64/32-Bit Division Algorithm

Coded in Thumb (ARM) | July 13, 2011
Given the simple mathematical operators in assembly such as addition and subtraction, it is relatively easy to implement multiplication. The same cannot be said for division, since there may be issues with not having registers of the correct size. As part of a summer intern project, I along with another intern implemented the ability to divide a 64-bit number by a 32-bit number, using just 32-bit registers.
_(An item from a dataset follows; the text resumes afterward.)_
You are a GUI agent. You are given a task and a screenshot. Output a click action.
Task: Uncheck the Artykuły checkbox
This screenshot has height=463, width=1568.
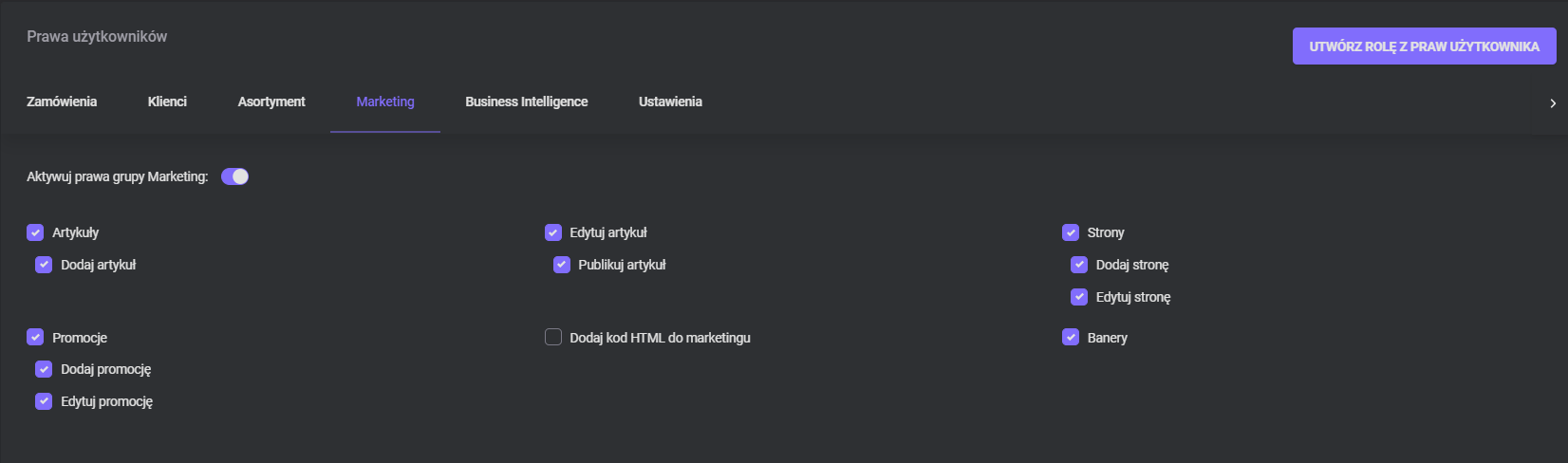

Working With Negative Numbers

The division algorithm must be able to divide negative numbers. In order to improve efficiency, we use a sign flag, which will be set only if one of the numerator or denominator is negative. If we assume the 64-bit numerator comes in at registers R0 and R1 and the 32-bit denominator in R2, figuring out the sign flag (which we store in R8) is just the following (in ARM Thumb code):
MOV     R7, R1      ; Temporarily store the top half of the numerator into R7
EORS    R7, R2      ; Exclusive or it with the denominator
MOV     R8, R7      ; Save sign flag in R8 register
By XORing the top half of the numerator and the denominator, we are XORing their signs. The result is negative if either one is negative and positive if both or neither are negative.
This makes the algorithm more efficient since it's easier to negate either the numerator or denominator and work with positive numbers. When the result needs to be returned, the answer is negated if the sign flag is set.

Short-Circuiting

In order to speed up the algorithm, a lot of short-circuiting was used for special cases in division. We check to see if the numerator and/or denominator fall in one of these special cases, then branch to a part of the code that handles this case without going into the main loop (which will be discussed later).

The Main Loop

Unfortunately, the main loop cannot be described in detail for proprietary reasons, but an illustration of this can be found here. Since the algorithm goes through this loop many times, the division algorithm becomes very slow. A faster way to implement it is to unroll the loop: explicitly writing out each iteration of the loop. For example, to unroll this loop:
for (int i = 1; i <= 3; i++) {
    print "hi!";
}
The code would just be repeated 3 times:
print "hi!";
print "hi!";
print "hi!";
Since the number of iterations to run in a division algorithm vary, we need a mechanism to check the number of loops that need to be done (in order to know where to jump in the unrolled code). This is still faster than an actual loop since the loop invariant does not need to be checked each time (which happens up to 48 times). This is assuming code space is not an issue.

Conclusion

This project took us about 2 weeks, which seems like a long time for an algorithm! What took us the most time wasn't debugging, but getting the algorithm to work in the smallest number of clocks. We tried a number of clever ways to reduce cycles, such as loop unrolling as mentioned above.